**Data provided**

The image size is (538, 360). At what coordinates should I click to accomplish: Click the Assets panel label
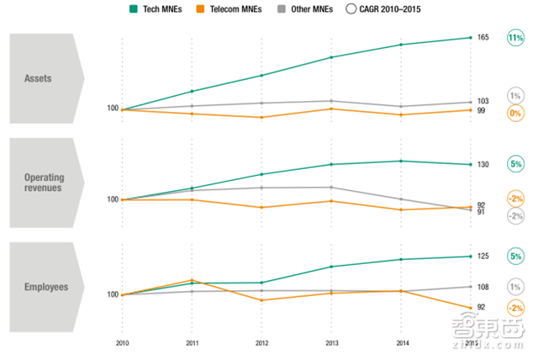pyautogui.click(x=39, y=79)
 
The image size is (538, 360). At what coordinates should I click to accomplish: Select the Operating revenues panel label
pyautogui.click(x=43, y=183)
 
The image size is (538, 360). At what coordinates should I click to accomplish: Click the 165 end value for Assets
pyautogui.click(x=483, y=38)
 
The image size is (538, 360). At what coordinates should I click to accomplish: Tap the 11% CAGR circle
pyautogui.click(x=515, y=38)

---

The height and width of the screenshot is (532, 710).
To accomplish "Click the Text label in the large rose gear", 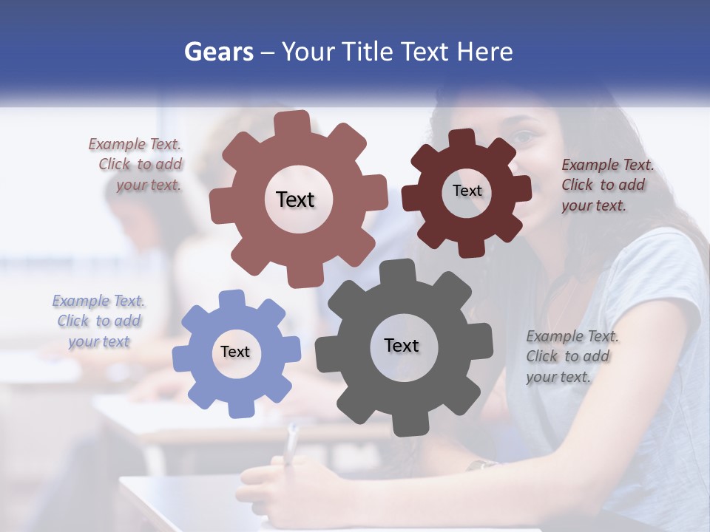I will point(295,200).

...

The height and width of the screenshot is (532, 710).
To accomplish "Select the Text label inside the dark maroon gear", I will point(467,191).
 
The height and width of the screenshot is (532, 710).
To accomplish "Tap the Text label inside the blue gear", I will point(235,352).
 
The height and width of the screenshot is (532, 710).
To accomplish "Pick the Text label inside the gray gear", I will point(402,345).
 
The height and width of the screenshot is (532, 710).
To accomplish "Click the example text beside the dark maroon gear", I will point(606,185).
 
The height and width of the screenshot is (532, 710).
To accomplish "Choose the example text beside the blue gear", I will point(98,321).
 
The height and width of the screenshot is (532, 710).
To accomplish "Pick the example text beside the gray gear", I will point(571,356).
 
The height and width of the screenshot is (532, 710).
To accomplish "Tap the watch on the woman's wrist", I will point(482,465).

**Stated exercise**
Reproduce only the listing lines from the line with "value for Assets" up to and including the line with "pyautogui.click(x=515, y=38)", swapping "circle" for "marker" and leaving all else unchanged.

**Final result**
The image size is (538, 360). At what coordinates should I click to accomplish: Click the 165 end value for Assets
pyautogui.click(x=483, y=38)
 
The image size is (538, 360). At what coordinates should I click to accomplish: Tap the 11% CAGR marker
pyautogui.click(x=515, y=38)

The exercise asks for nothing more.